Data Journeys¶
There are two core concepts in DataKitchen's DataOps Observability: the data estate and the data journey.
Data journey¶
A data journey represents a collection of components in your data estate responsible for creating a data analytic deliverable. Often, the components that make up a data journey are only loosely related, can even be spread across different orchestration, storage, or infrastructure tools, and may be managed by different teams or team members. A journey might not actually exist in practice but as an abstraction of components that have implied relationships.
Observability lets you create a holistic, end-to-end view of the relationships and dependencies that make up each journey in your data estate.
Data journey example¶
Every week, a department creates Deliverable A. Deliverable A is made through a sequence of different components.
An Ingestion Team is responsible for collecting source data from different vendors and processing it for the downstream team to use. The next team works out of two pipeline tools: the first pipeline is fed by a continuous stream of incoming records, while the second has finite, batch runs.
In this case, the data journey would include a dataset, streaming pipeline, batch pipeline, and most likely a server to facilitate the work.
With Observability, you can:
- Recreate this journey in its entirety, including the dependencies that link each component, so you can see everything in one place.
- Monitor alerts and statuses generated as Observability verifies the events in your data estate.
- Define rules so Observability can notify you of events you mark important.
- Ensure Deliverable A reaches stakeholders successfully every time.
Instances¶
When a single batch pipeline completes an operation from start to finish, that's considered one run of the batch pipeline.
When a journey completes the end-to-end process of creating a data analytic asset, that's considered to be one instance of that journey. An instance represents a runtime execution of a journey.

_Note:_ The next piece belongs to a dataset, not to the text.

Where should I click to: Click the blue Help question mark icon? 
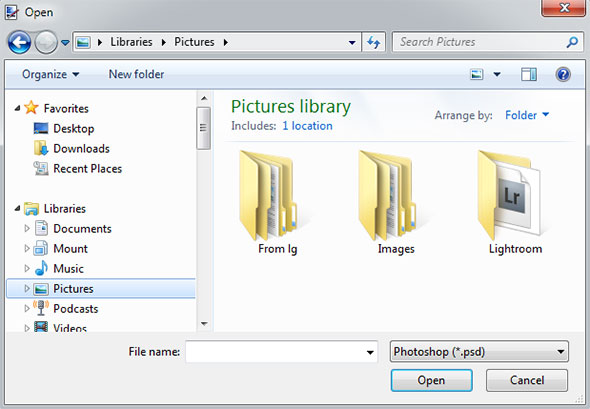(563, 75)
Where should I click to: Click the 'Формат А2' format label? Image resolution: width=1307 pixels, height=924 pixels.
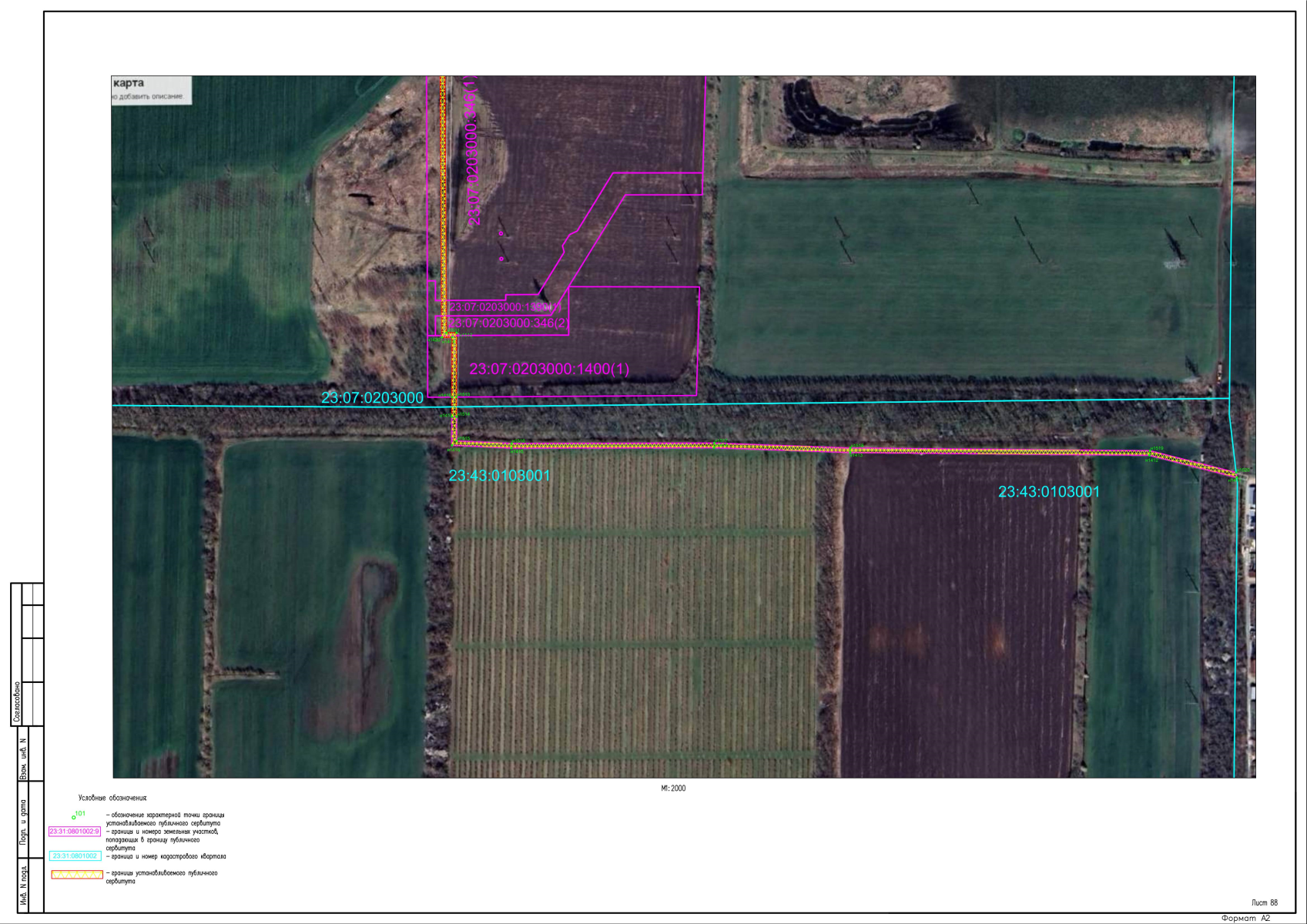pos(1245,919)
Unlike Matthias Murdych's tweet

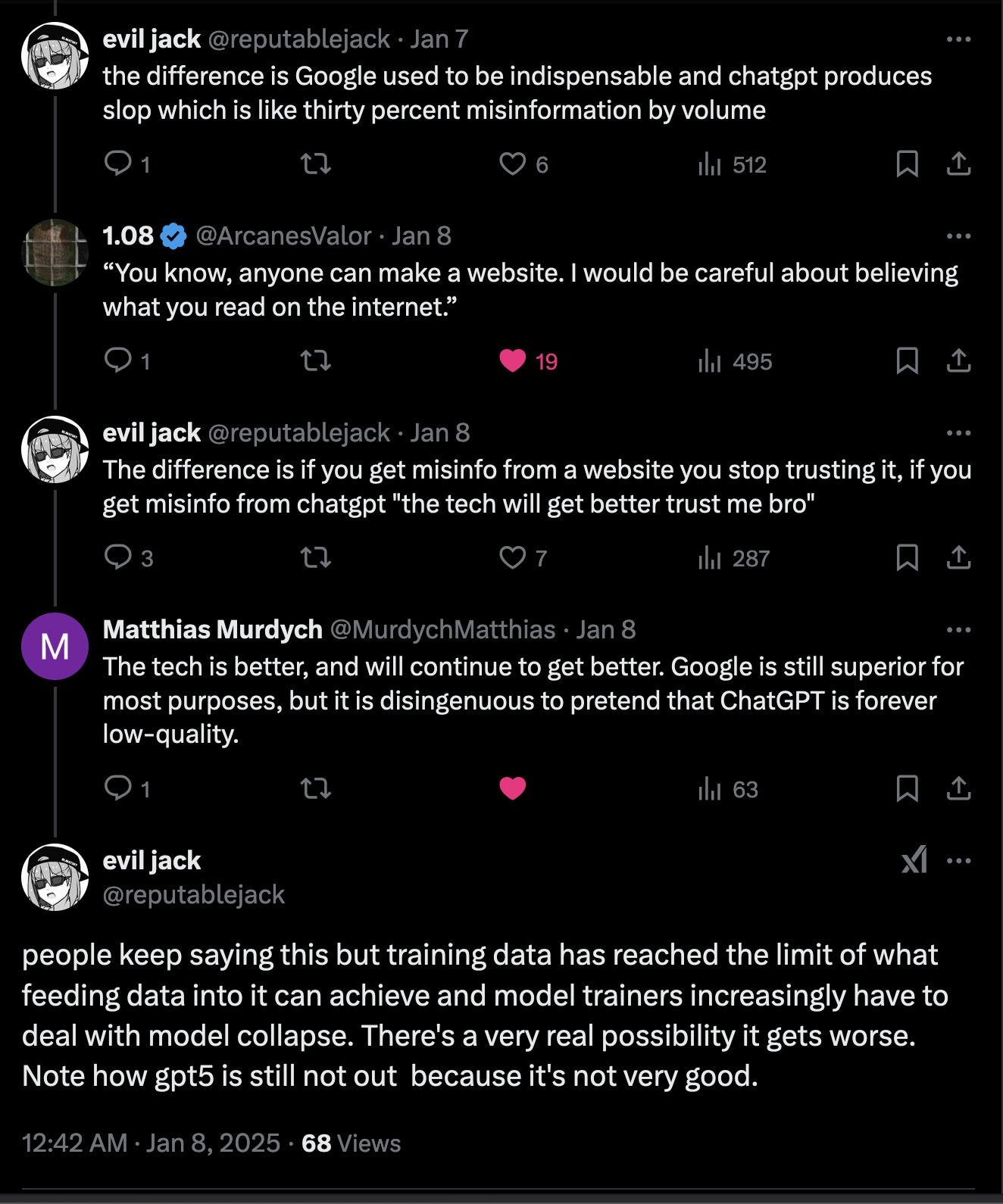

In the example above, each time Deliverable A is created, the journey has undergone an instance.
Because you design journeys to reflect your data estate, you also have the ability to define the frame of reference for journey instances. For example, you can define instances based on a schedule or certain batch pipeline events.
Observability instances help you capture real-world situations that are an extension of the individual work being done across your data estate.